DOCUMENT EXTRACT:
* Start *
All processes after the *prediction head* are identical to the standard deep learning problem and as such GNN machine learning can work in both a *supervised* or *unsupervised* (self-supervised) fashion; and while both are formulated as an optimisation task (both need something to compare against), *supervised* recieves its ground truth external to the graph while *unsupervised* gaines it from within the graph (need to find supervision signals within the graph).
- See other notes on deep learning.

### Dataset Split
In standard machine learning model development, the dataset is split into a **training** (for optimizing model parameters), **validation** (for developing model hyperparameters), and **test** (final performance report) sets. For standard data types (files, tables, images, etc.), each data point is independent of each other and splitting can be naively done; however with GNNs, the entire dataset can be a single graph (can also be several) where each data point is related to others and so a different approach needs to be taken.

#### Node-level
In order to make a dataset split for node-level tasks is to obscure the labels of some of the data for each step; which can be done in one of 2 ways:

One way to accomplish dataset split is through **transductive setting**; where the input graph can be observed in all the dataset splits with the exception to the node labels (at *training time*, embeddings will be done using the entire graph structure but only the *training set*'s labels, etc.). This method is applicable to both node and edge predictions.
* End *
THINGS TO DO:
(A) Write out the passage of the graph neural network notes from "One way to accomplish" to "and edge predictions.".
(B) In the graph neural network notes, what is the validation set used for?
The records that come next are drawn from a separate source.

GIVEN INFORMATION:
* Start *
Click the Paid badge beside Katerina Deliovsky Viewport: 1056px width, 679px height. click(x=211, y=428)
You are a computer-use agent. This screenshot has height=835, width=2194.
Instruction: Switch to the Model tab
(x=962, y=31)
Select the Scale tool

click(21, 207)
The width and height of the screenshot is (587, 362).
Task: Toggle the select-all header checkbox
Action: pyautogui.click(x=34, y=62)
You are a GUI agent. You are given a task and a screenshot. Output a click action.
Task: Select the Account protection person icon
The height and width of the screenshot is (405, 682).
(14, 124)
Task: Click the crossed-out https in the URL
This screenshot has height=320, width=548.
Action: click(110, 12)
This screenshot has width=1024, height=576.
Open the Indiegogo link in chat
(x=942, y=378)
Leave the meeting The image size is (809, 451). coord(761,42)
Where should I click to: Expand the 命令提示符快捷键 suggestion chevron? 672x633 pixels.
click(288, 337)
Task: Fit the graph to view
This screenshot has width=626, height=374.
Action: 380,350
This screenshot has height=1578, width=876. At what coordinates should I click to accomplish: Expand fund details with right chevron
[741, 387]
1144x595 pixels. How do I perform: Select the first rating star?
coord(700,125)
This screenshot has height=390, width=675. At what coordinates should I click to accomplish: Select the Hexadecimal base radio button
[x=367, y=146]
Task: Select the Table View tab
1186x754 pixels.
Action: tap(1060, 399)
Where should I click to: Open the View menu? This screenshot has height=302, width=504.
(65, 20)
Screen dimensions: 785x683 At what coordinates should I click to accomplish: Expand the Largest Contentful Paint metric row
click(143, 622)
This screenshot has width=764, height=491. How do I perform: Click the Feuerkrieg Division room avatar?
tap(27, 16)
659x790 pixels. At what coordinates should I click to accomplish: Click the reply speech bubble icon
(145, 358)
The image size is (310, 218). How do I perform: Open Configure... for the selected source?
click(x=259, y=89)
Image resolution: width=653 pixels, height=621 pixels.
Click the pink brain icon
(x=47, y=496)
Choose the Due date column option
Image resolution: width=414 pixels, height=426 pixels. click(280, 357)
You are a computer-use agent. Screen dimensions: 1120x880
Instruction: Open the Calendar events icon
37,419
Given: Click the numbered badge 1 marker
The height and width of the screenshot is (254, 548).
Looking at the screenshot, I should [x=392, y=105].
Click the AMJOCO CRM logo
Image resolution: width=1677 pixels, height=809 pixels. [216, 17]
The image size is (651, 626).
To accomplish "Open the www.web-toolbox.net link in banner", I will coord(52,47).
* End *
RESPONSES TO THE EXERCISE:
(A)
One way to accomplish dataset split is through **transductive setting**; where the input graph can be observed in all the dataset splits with the exception to the node labels (at *training time*, embeddings will be done using the entire graph structure but only the *training set*'s labels, etc.). This method is applicable to both node and edge predictions.

(B) The validation set is used for developing model hyperparameters.